> **Document extract**:
BEGIN

The part of the brain that interests Dr. Collins is the basal ganglia — the center, at the core of the brain, of voluntary movement.
Wiring problems in the basal ganglia can lead to adult diseases like Parkinson’s and essential tremor, both of which benefit from a treatment called Deep Brain Stimulation (DBS), which implants electrodes deep in the basal ganglia to stimulate or inhibit misfiring neurons — and gets impressive results. Pediatric neurologists and neurosurgeons are increasingly exploring DBS as a treatment for kids with diseases like dystonia, a serious motor impairment that causes stiffening of the muscles.
“When you raise your arm,” Dr. Collins says, “your bicep has to contract, your tricep has to relax, and your deltoid needs to hold the position. In dystonia, because of faulty wiring in the basal ganglia, your tricep doesn’t get the signal to relax. You’re just constantly fighting your own muscles to make even basic movements.”
DBS can help, but the results have been inconsistent. “We’re trying to understand who’s going to respond to DBS, and how they’re going to respond.”

END

> **Extracted entries**:
BEGIN

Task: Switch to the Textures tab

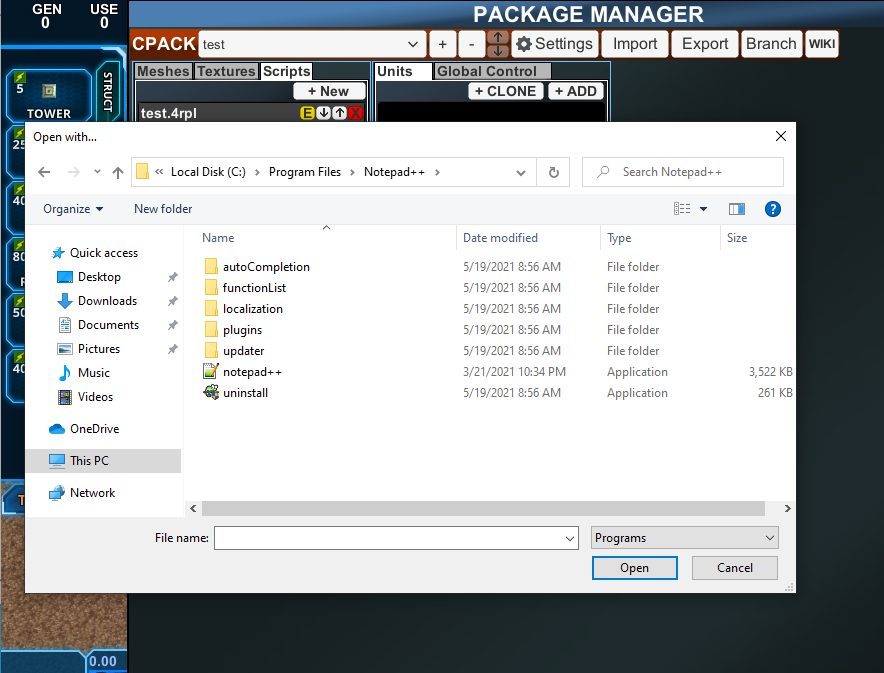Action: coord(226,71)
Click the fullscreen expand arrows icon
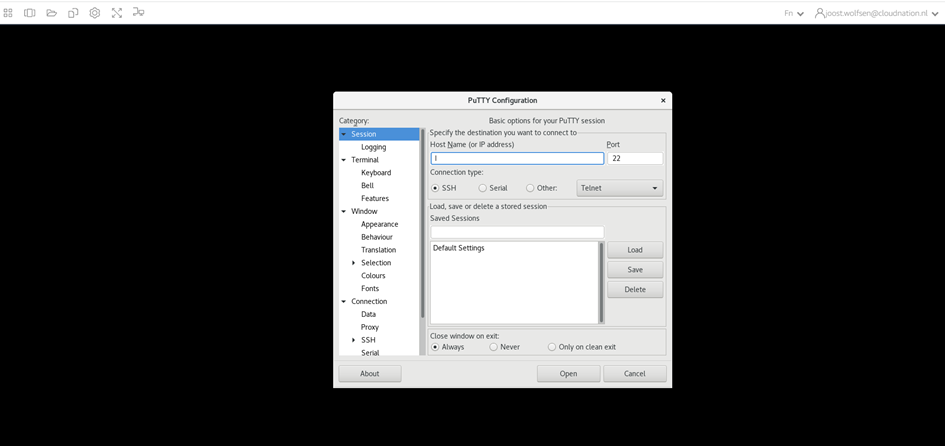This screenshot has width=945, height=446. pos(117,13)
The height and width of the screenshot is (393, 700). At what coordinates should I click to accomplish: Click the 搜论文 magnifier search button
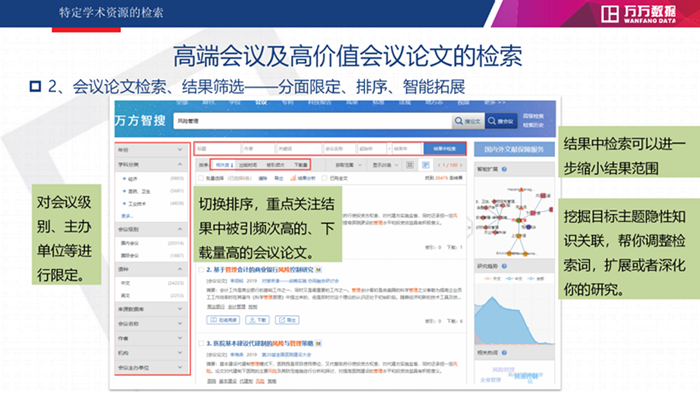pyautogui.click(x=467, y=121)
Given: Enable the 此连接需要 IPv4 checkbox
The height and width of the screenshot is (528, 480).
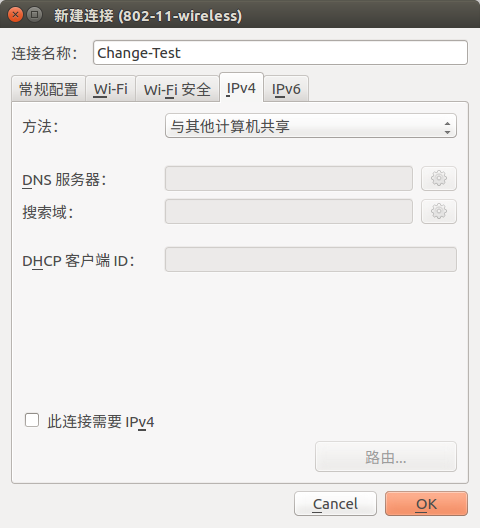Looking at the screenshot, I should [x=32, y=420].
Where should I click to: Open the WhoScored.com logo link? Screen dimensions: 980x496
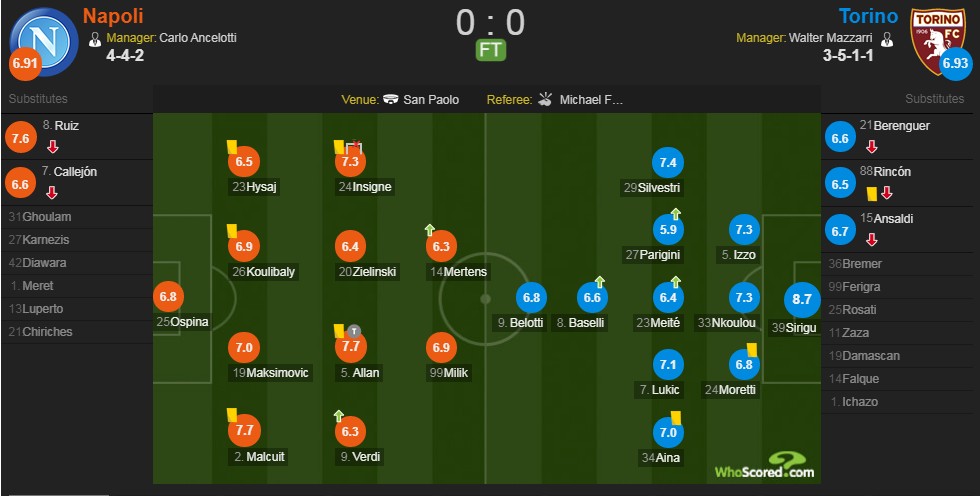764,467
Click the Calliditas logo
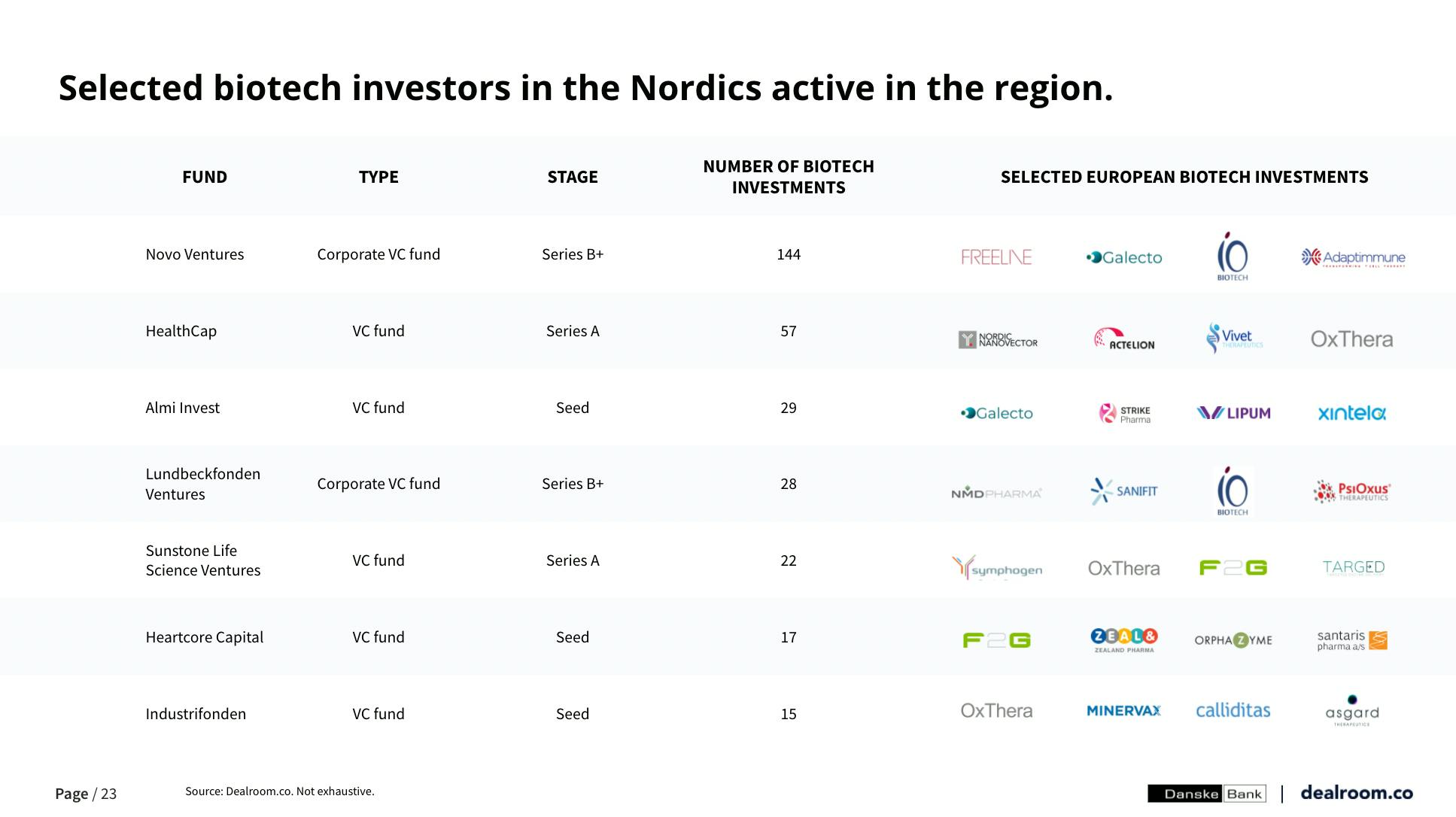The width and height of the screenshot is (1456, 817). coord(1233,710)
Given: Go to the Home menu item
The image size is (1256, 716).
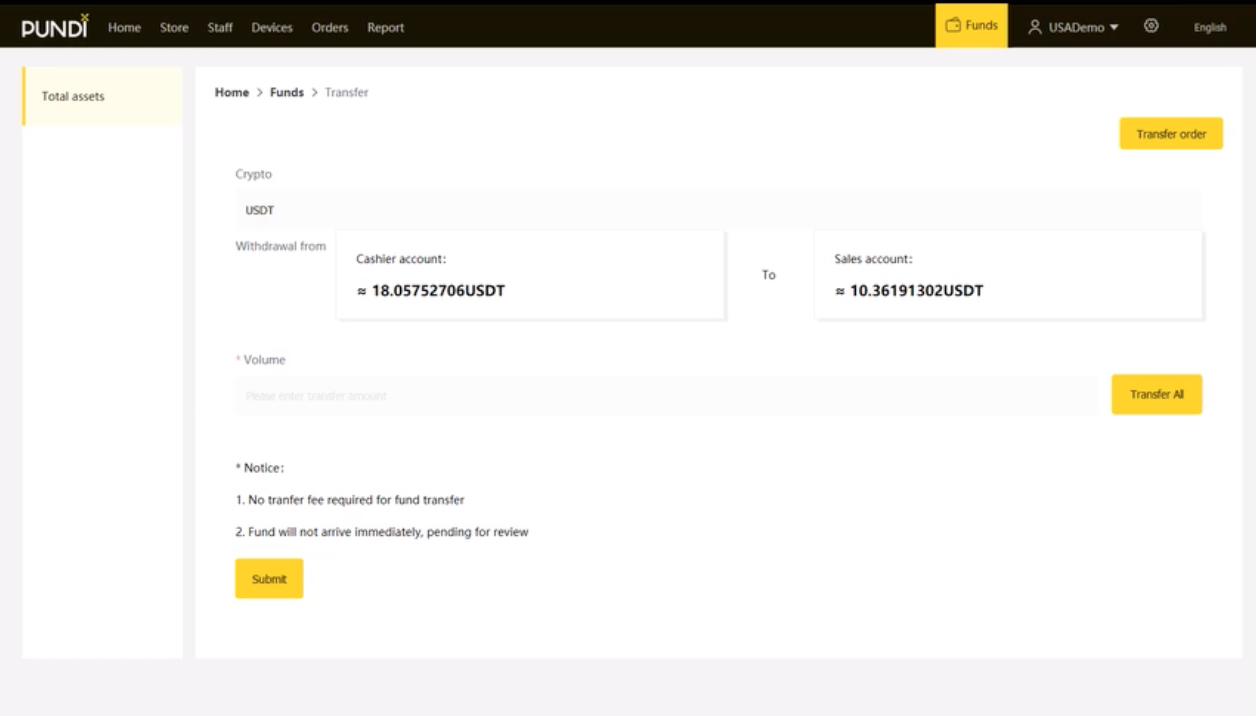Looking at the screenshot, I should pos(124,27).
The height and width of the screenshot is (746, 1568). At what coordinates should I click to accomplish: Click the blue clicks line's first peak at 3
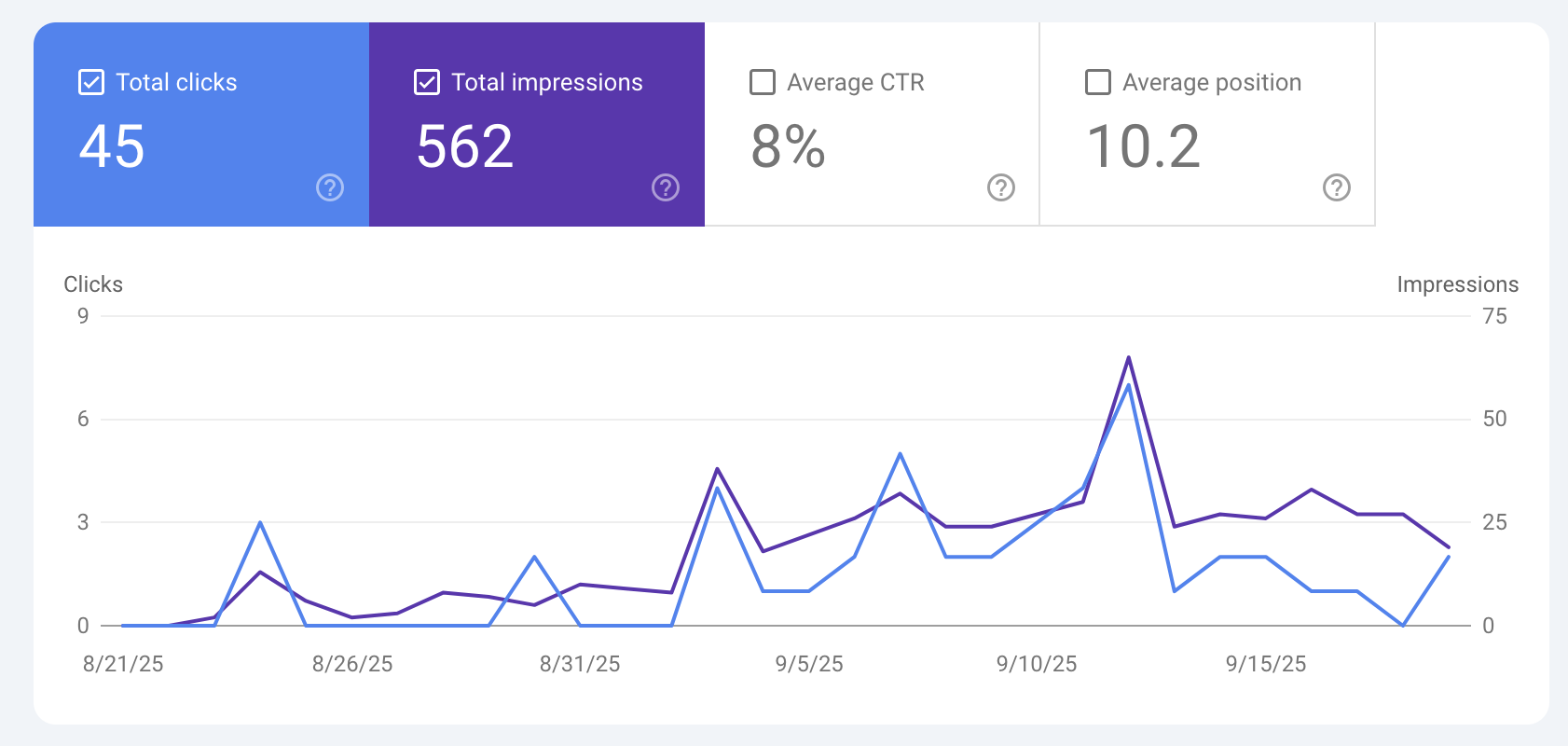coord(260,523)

END

> **Problems to solve**:
A – From the passage on basal ganglia wiring, reproduce the words starting with "Wiring problems in" and going on through "of the muscles.".
B – Decide whether each statement agrees with the passage on basal ganglia wiring, and support each yes or no with the deciding words quoted from it. (i) The basal ganglia is described as the center of voluntary movement. (ii) In dystonia, the bicep fails to get the signal to contract. (iii) The results of DBS have been consistent.

> **Solutions by task**:
A –
Wiring problems in the basal ganglia can lead to adult diseases like Parkinson’s and essential tremor, both of which benefit from a treatment called Deep Brain Stimulation (DBS), which implants electrodes deep in the basal ganglia to stimulate or inhibit misfiring neurons — and gets impressive results. Pediatric neurologists and neurosurgeons are increasingly exploring DBS as a treatment for kids with diseases like dystonia, a serious motor impairment that causes stiffening of the muscles.

B –
(i) Yes: "the center, at the core of the brain, of voluntary movement"
(ii) No: "your tricep doesn’t get the signal to relax"
(iii) No: "DBS can help, but the results have been inconsistent."